Un hématome pour 20 000 anesthésies péridurales
Malgré quelques faiblesses méthodologiques (étude rétrospective ignorant les complications hémorragiques n’ayant pas nécessité d’abord chirurgical ou celles prises en charge dans d’autres établissements, surestimation vraisemblable des séquelles neurologiques du fait de leur évaluation précoce, pas d’inclusion des tentatives infructueuses de pose d’APD), cette étude met surtout en évidence une fréquence globale de survenue d’HPM évaluée à 1/20 326 poses de cathéter, en distinguant :
– Un risque faible de survenue d’HPM en contexte obstétrical, aucun HPM n’ayant été observé au décours des 79 837 APD réalisées : ce risque minoré peut s’expliquer par l’état d’hypercoagulabilité lié à la grossesse, par la quasi-absence de pathologie dégénérative rachidienne dans cette population jeune, ainsi que par la moindre prévalence de prise de traitement médicamenteux (anticoagulant et anti-agrégant plaquettaire en particulier)
– Un risque majoré d’HPM en contexte chirurgical : 7 laminectomies décompressives ont été effectuées au décours des 62 450 APD réalisées, soit une fréquence de survenue évaluée à 1/8 921 APD. Parmi ces 7 laminectomies, 5 ont été réalisées après APD thoracique, 2 après APD lombaire. Une a été faite au décours d’une technique péri-rachi combinée, 1 après une ponction durale accidentelle suivie de la mise en place d’un cathéter rachidien. La fréquence de survenue d’un HPM chirurgical varie selon les centres de 1/22 189 à ¼ 330 poses de cathéter.
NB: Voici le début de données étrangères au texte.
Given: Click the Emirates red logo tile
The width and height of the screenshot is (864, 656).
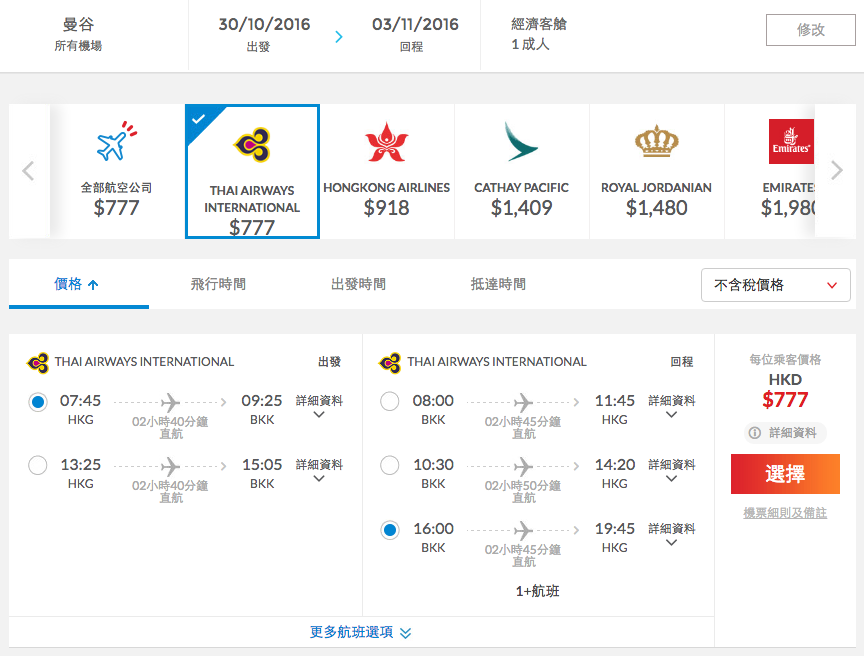Looking at the screenshot, I should [x=791, y=142].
Le risque de réalisation d’une laminectomie décompressive est évalué à 11,2.10-5 (intervalle de confiance à 95 % : 4,5.10-5 – 23,1.10-5)
Dans tous les cas, le diagnostic d’HPM a été porté alors que le cathéter était encore en place (5 fois sur 7 durant les premières 24 heures). La symptomatologie clinique comportait un déficit moteur des membres inférieurs dans tous les cas, apparu de 11 à 71 h après la pose. La laminectomie a été réalisée dans un délai de 7 à 54 h après l’apparition des symptômes, sans que ce délai puisse préjuger des chances de récupération neurologique. Ce risque de séquelles est important (1/12 000 APD chirurgicales), 5 des 7 patients opérés ayant conservé des séquelles.
Impact net du traitement anticoagulant péri-opératoire
Le rôle du traitement anticoagulant péri-opératoire dans la survenue des HPM est important : 4 des 7 patients n’ont pas bénéficié d’une gestion du traitement anti-coagulant conforme aux recommandations de l’American Society of Regional Anesthesia, 2 des 7 patients avaient à la pose du cathéter un INR à 1,6.
Les caractéristiques démographiques des patients ont mis en évidence le recul de l’utilisation de l’APD en chirurgie orthopédique comparativement aux quinze années précédentes, et ce au bénéfice de son utilisation en chirurgie thoraco-abdominale majeure.
Néanmoins, à l’heure d’une conception plus « agressive » des traitements anticoagulants, et de l’utilisation de nouvelles techniques d’analgésie (infiltrations de la plaie opératoire, blocs périphériques), le rapport bénéfices-risques de l’APD doit être réévalué.
Dr Monique Carlier
Bateman B et coll. : The risk and outcomes of epidural hematomas after perioperative and obstetric epidural catheterization : a report from the multicenter perioperative outcomes research consortium. Anesth Analg., 2013; 116: 1380-5. doi: 10.1213/ANE.0b013e318251daed.